Using OpenCL on GTX give slower computation compared to CPU . why ?

Hello !

I have some question regarding simulation times in Realflow and other software packages that using OpenCL acceleration

First of all , my GTX card shows me that it has 1.2 version of openCL .
Here on that site newest is 2.2 , is that a reason of not computing openCL on GPU ?
if I understand correctly , I can’t install 2.2 on GPU , its something that built inside it , right ?

When Using (GPU CUDA) redshift renderer for example , I know and see that it uses and loads GPU and surely times are amazing compared to CPU render .

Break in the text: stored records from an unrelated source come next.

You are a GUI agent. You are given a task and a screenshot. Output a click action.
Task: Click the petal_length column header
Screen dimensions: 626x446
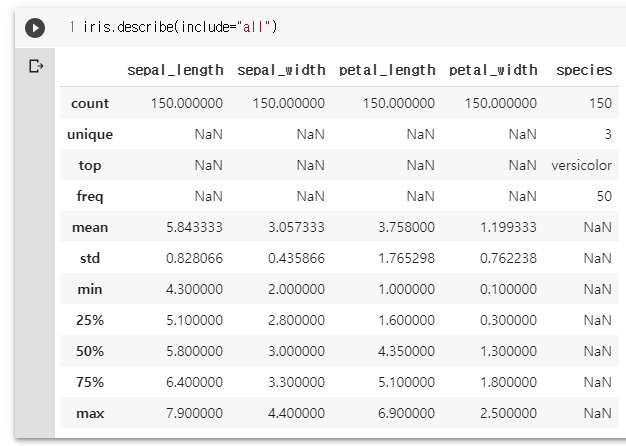tap(387, 70)
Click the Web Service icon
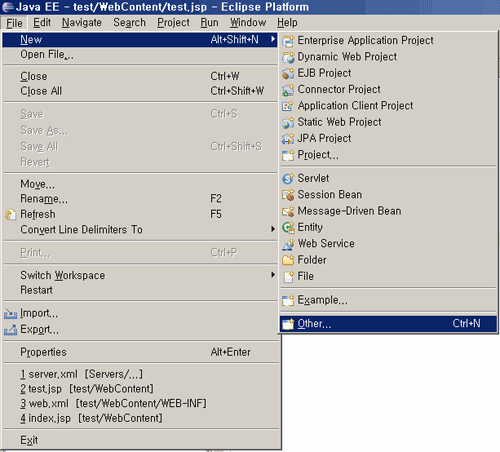 (288, 244)
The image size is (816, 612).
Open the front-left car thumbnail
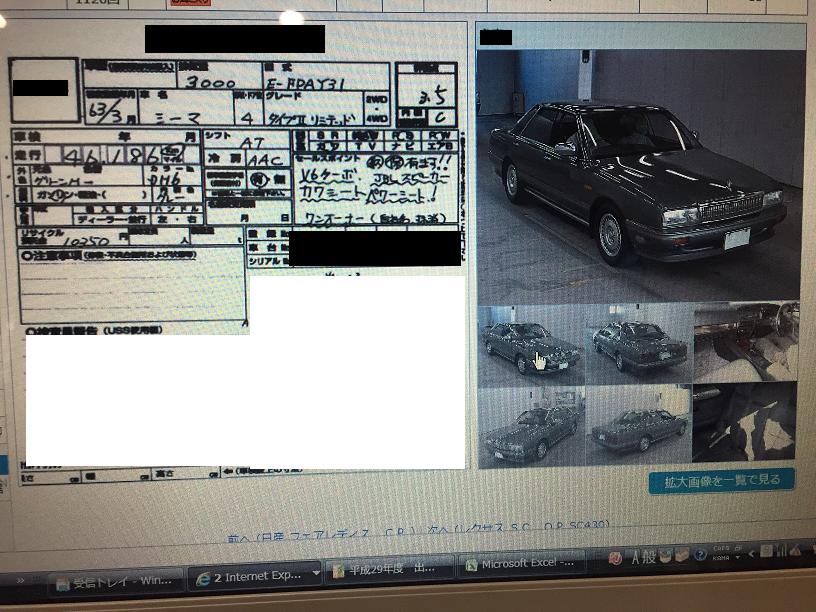tap(528, 345)
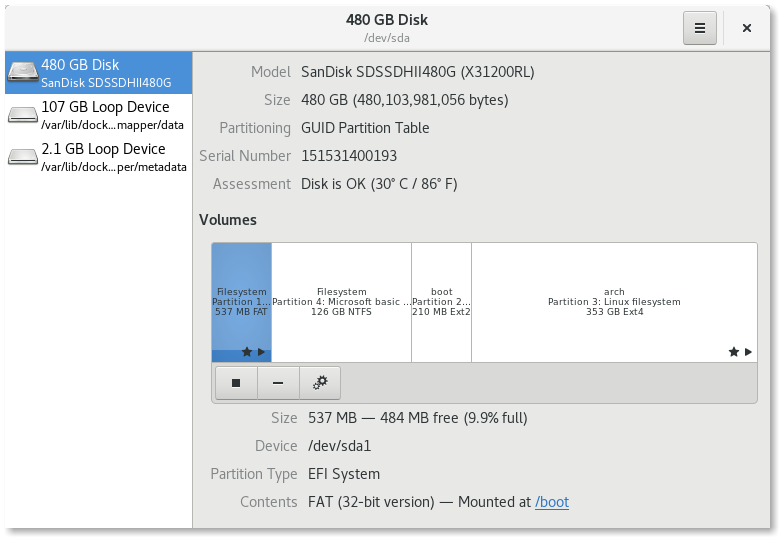Click the 107 GB Loop Device drive icon
This screenshot has height=537, width=779.
[23, 115]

  1. So , which Unit inside GPU in used when GPU computes on openCL ?

Some GPUs have 16bit/32bit/64bit performance info in their description specs .

for example brand NEW GP100 Quadro have :

FP64 Performance 5.2 TFLOPS
FP32 Performance 10.3 TFLOPS
FP16 Performance 20.7 TFLOPS

whereas , Quadro P4000 have only 32bit performance record:

FP32 Performance 5.3 TFLOPS


  1. Does it mean that P4000 will never compute 16 and 64 bit operations ?

3 Which one from those 3: 16/32/64 is used when computing using openCL on GPU ?


Short question: is there any reasong my GTX titan kepler , never gives me good results in GPU openCL ?

are GTXs capable of compute any of them 16/32/64 ? or only Quadros have that ability ?

NVIDIA haven’t released an OpenCL 2.* driver as of now, though they’ve got a beta support recently. But I doubt it matters for Realflow. You’re referring to half, single and double precision floating point numbers. Halves are used for machine learning and computer games, doubles are for scientific computation and singles are for games and stuff like raytracing rendering. I know Kepler got it’s double precision capabilities cut severly for better performance in games, so that’s probably is the answer. To your last question: no, every modern GPU supports each of those datatypes, just at different rates.

Kepler also had worse compute performance (but better power efficiency) than the older Fermi.

AMD 280X was about 1.9 times faster than expensive Kepler Titan for me in OpenCL.
AMD FuryX is still 1.6 times faster than GTX 1070.
GTX 1070 is 6 (!) times faster than Kepler GTX 670.

So i guess upgrading to a recent Pascal GPU could give you a speed up of maybe 6 too.
(I get those numbers from development of FP32 algorithms. Other algorithms - different numbers.)

But you should ask the developers of Realflow what they recommend. To me Kepler was at least 10 times faster than 4 core i7 CPU, so maybe their OpenCL implementation is just not that practical.
AMD is a good option if you don’t need Cuda.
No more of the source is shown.